Work to complete: Copy the talk abstract below from "[3] Roy, Basu, Khaymovich, Ergodicity-breaking" to "PRB 111, 104203 (2025).", inclusive, replacing "generically" with "arbitrarily".

Extracted text:
---*---
In this talk, after a brief introduction to the topic of correlated long-range systems and correlation-induced localization [1, 2], I consider a method [3] to calculate both the localization phase diagram and the fractal dimensions D_2 and D_∞, relevant for physical observables, in the system with correlated on-site disorder. To verify this method, I will show the application of it to the class of long-range (self-)dual models, interpolating between AA and TI RP ones via both power-law dependences of on-site disorder correlations and hopping terms, and, thus, being out of the validity range of the previously developed methods. We show that the interplay of the correlated disorder and the power-law decaying hopping terms leads to the emergence of the two types of fractal phases in an entire range of parameters, even without having any quasiperiodicity of the AA potential. The analytical results of the above method are in full agreement with the extensive numerical calculations.

[1] Nosov, Khaymovich, Kravtsov, Correlation-induced localization,
PRB 99, 104203 (2019).

[2] Kutlin, Khaymovich, Renormalization to localization without a small parameter,
SciPostPhys. 8, 049 (2020).

[3] Roy, Basu, Khaymovich, Ergodicity-breaking phase diagram and fractal dimensions in long-range models with generically correlated disorder,
PRB 111, 104203 (2025).
---*---
Listed records:

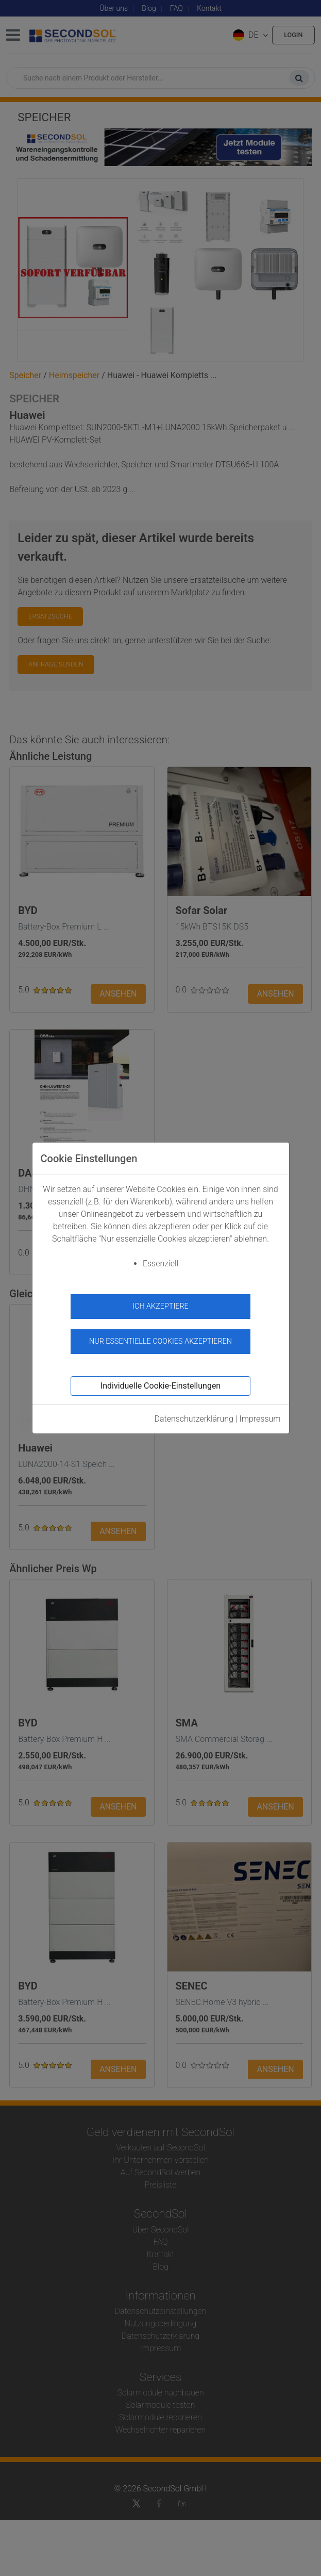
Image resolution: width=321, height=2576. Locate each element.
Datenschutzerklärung (193, 1419)
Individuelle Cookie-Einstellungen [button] (160, 1386)
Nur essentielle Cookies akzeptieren (160, 1341)
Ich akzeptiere (160, 1306)
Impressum (259, 1419)
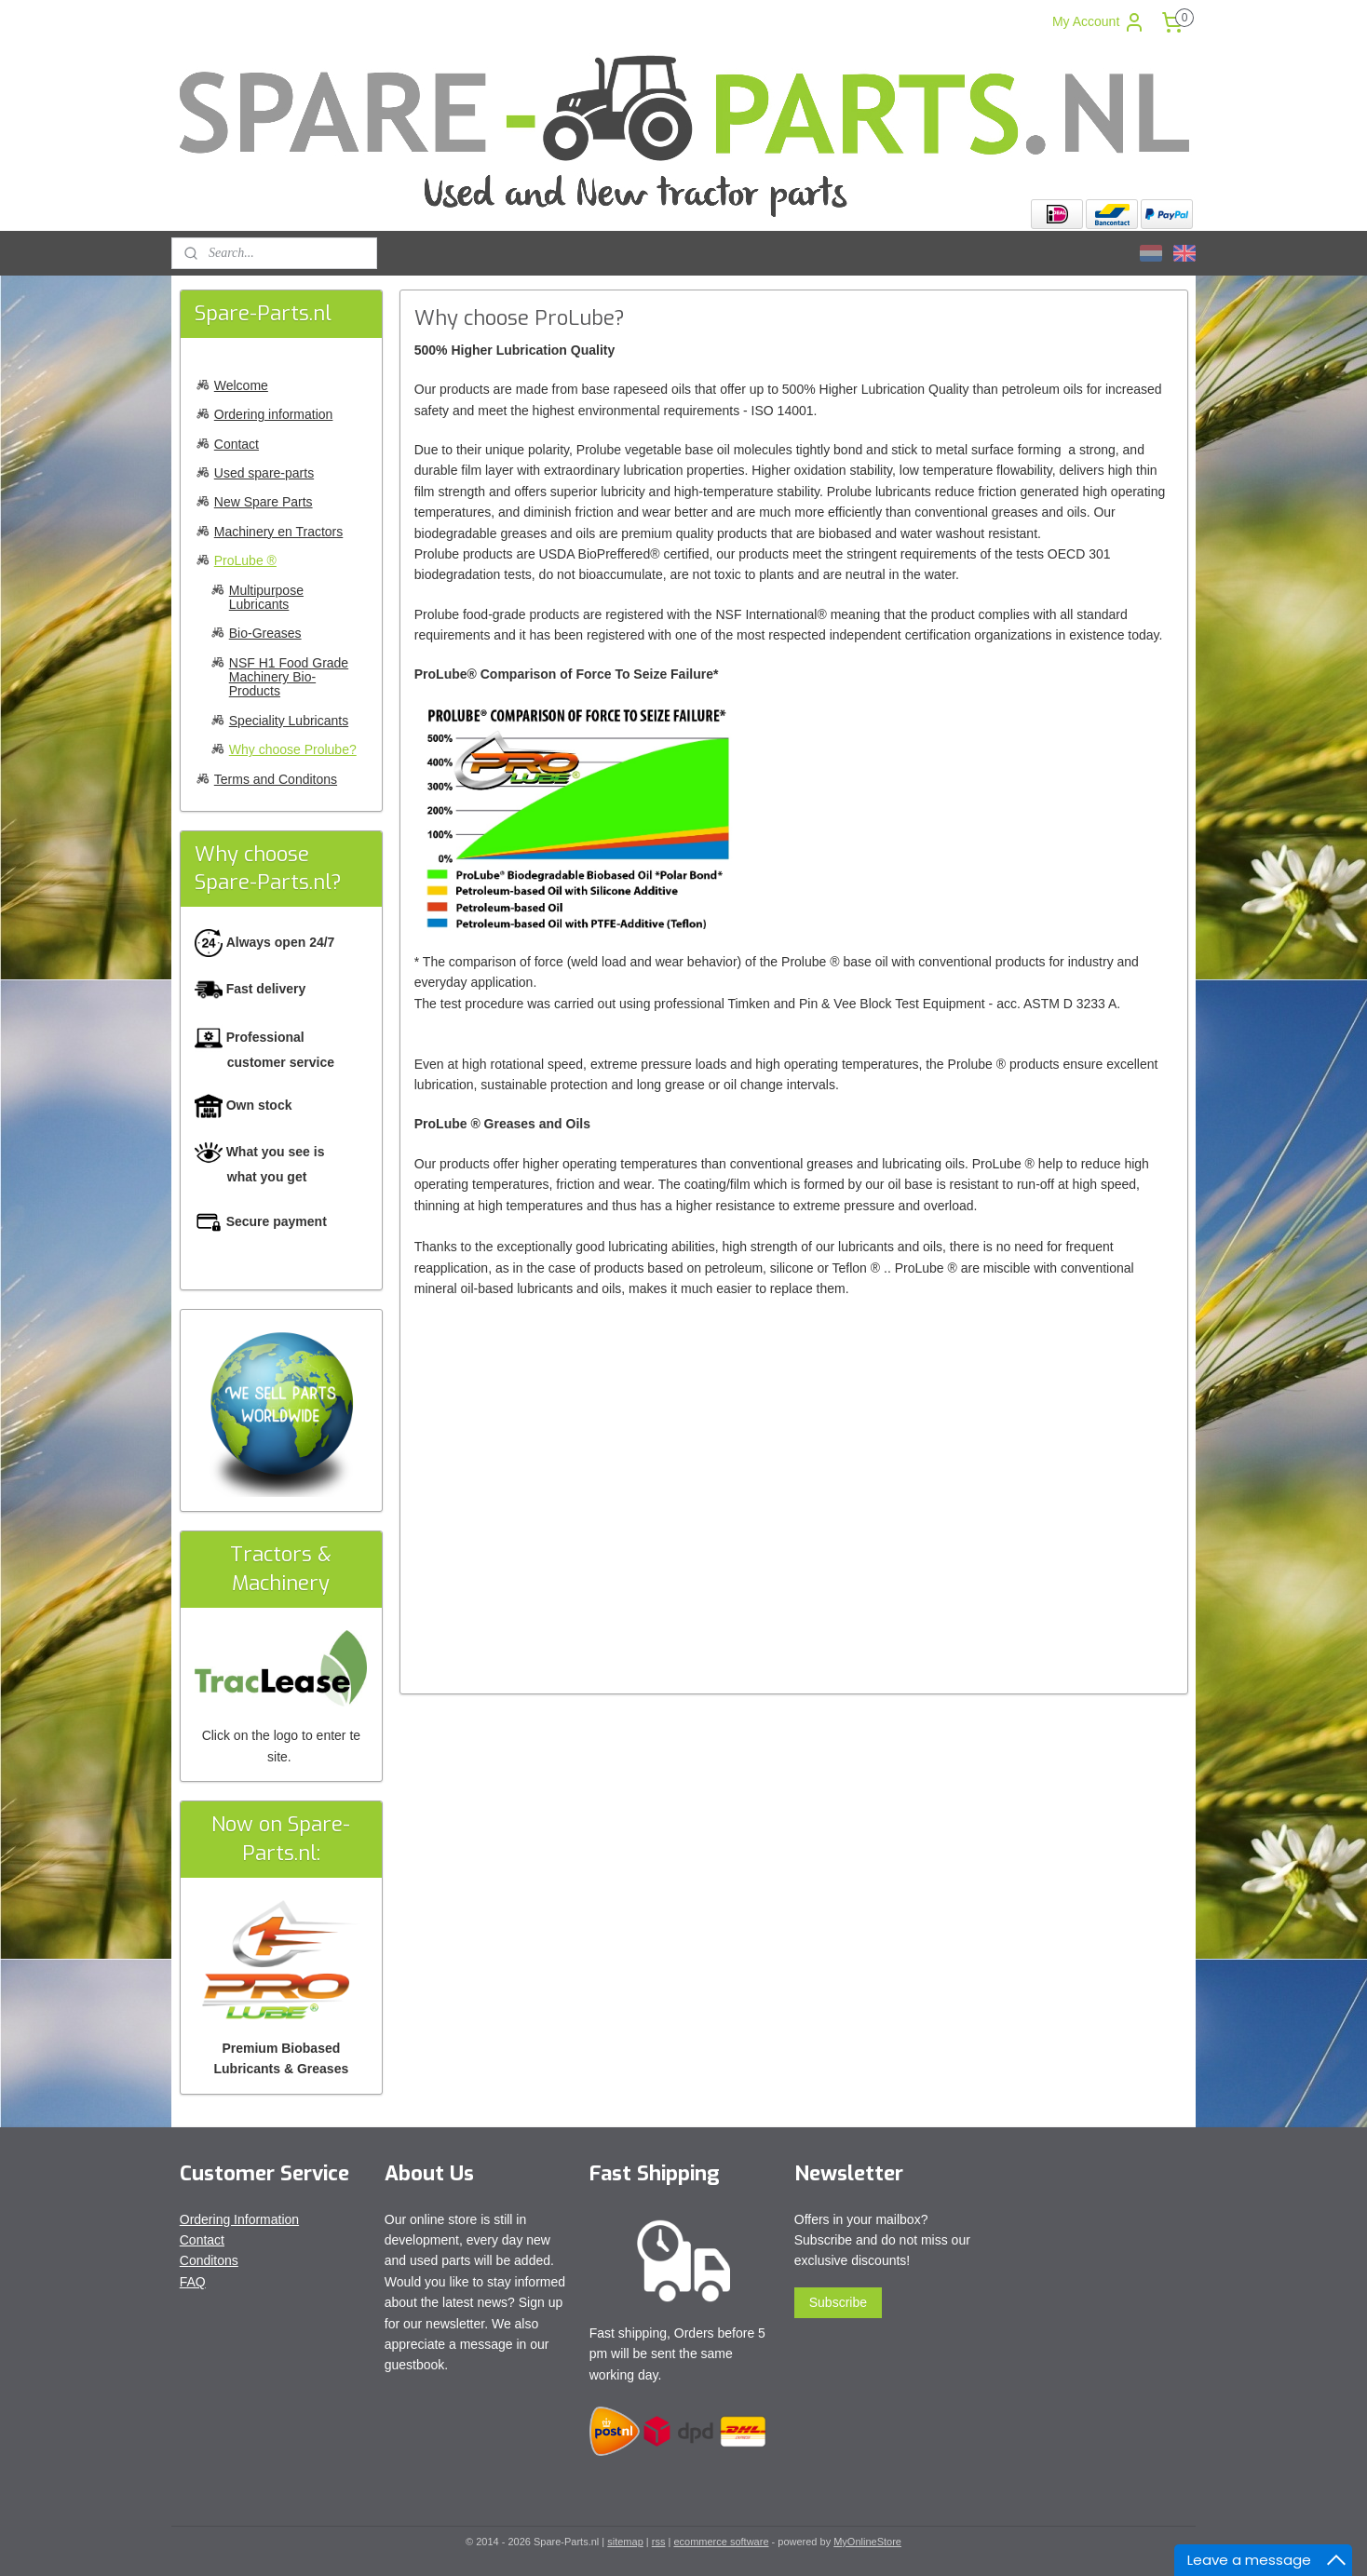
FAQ (193, 2281)
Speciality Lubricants (288, 720)
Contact (236, 444)
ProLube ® (245, 560)
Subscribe (838, 2302)
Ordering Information (239, 2219)
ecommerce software (720, 2541)
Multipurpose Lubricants (266, 597)
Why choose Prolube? (293, 749)
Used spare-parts (264, 472)
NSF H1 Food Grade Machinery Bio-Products (288, 677)
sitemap (625, 2541)
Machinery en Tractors (279, 531)
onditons (213, 2260)
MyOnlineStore (867, 2541)
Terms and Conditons (275, 779)
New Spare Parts (263, 501)
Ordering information (273, 414)
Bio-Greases (265, 633)
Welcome (241, 385)
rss (659, 2541)
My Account (1098, 22)
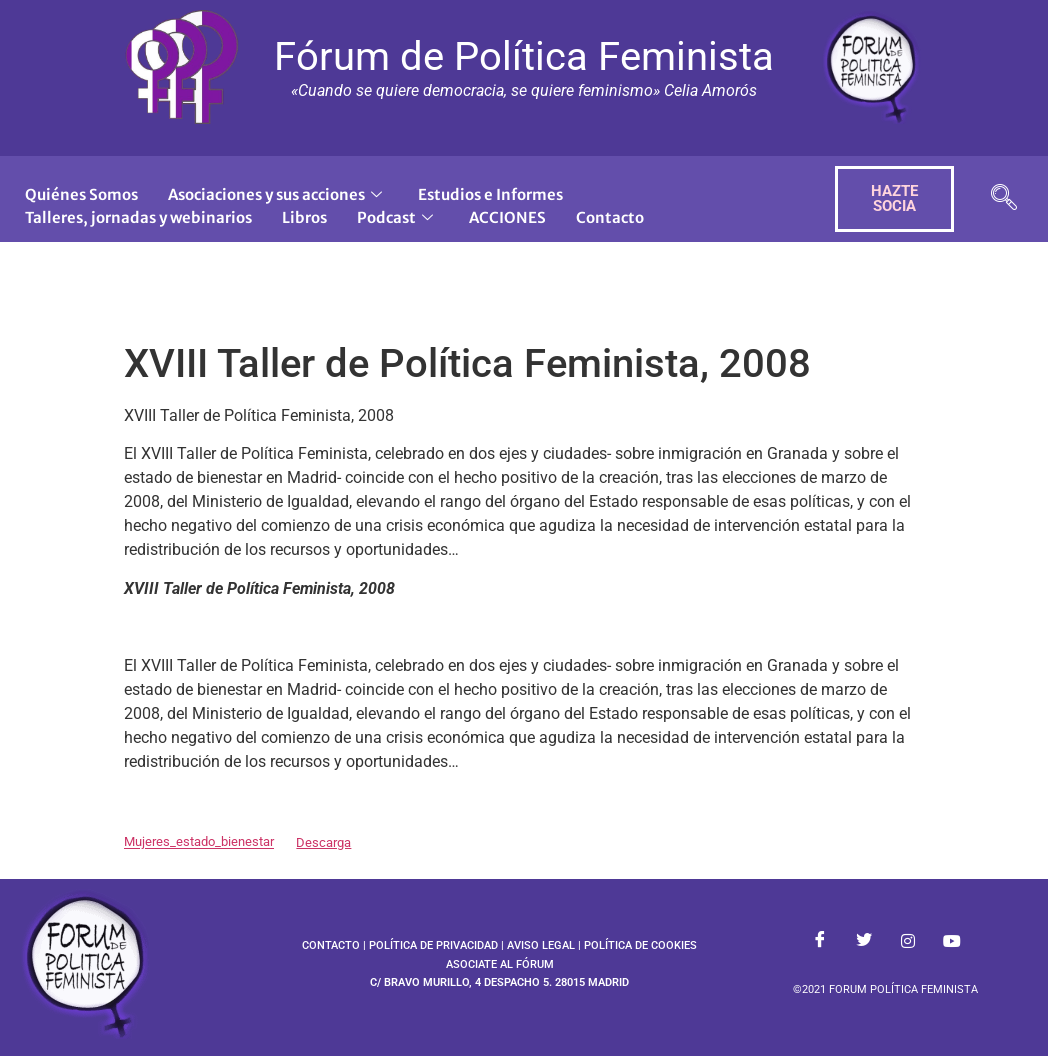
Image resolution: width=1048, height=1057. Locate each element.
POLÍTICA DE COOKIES (640, 945)
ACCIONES (507, 217)
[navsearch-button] (1004, 199)
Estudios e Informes (490, 194)
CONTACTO (331, 945)
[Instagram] (908, 942)
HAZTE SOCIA (894, 198)
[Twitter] (864, 942)
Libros (304, 217)
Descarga (323, 842)
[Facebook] (820, 942)
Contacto (610, 217)
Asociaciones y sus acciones (275, 194)
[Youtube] (952, 942)
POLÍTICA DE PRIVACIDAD (433, 945)
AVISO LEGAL (541, 945)
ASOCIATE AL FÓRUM (500, 964)
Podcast (395, 217)
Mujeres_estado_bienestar (199, 842)
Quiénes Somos (81, 194)
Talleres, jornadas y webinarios (138, 217)
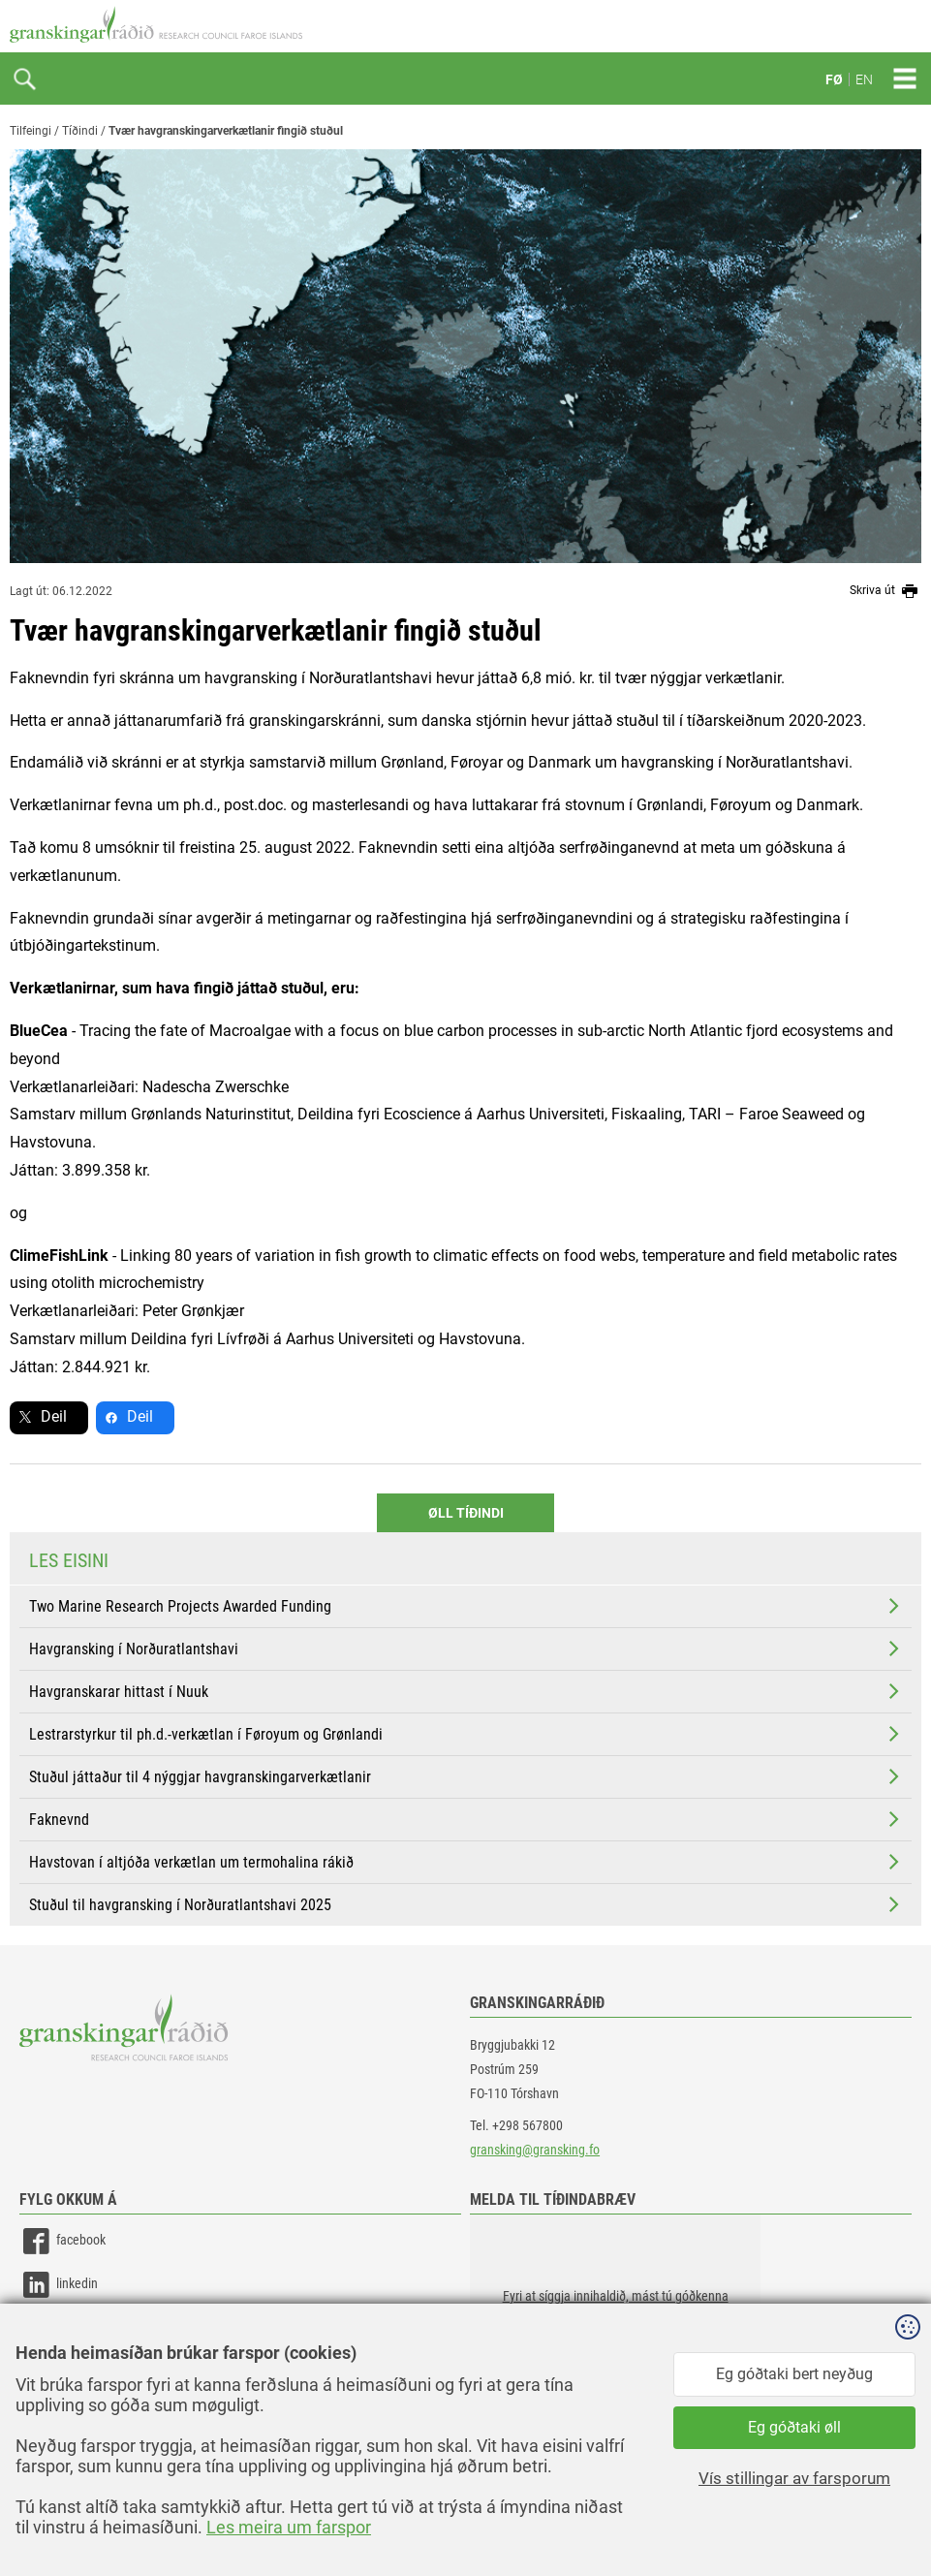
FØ (834, 79)
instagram (64, 2328)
---*---
The result:
[3] Roy, Basu, Khaymovich, Ergodicity-breaking phase diagram and fractal dimensions in long-range models with arbitrarily correlated disorder,
PRB 111, 104203 (2025).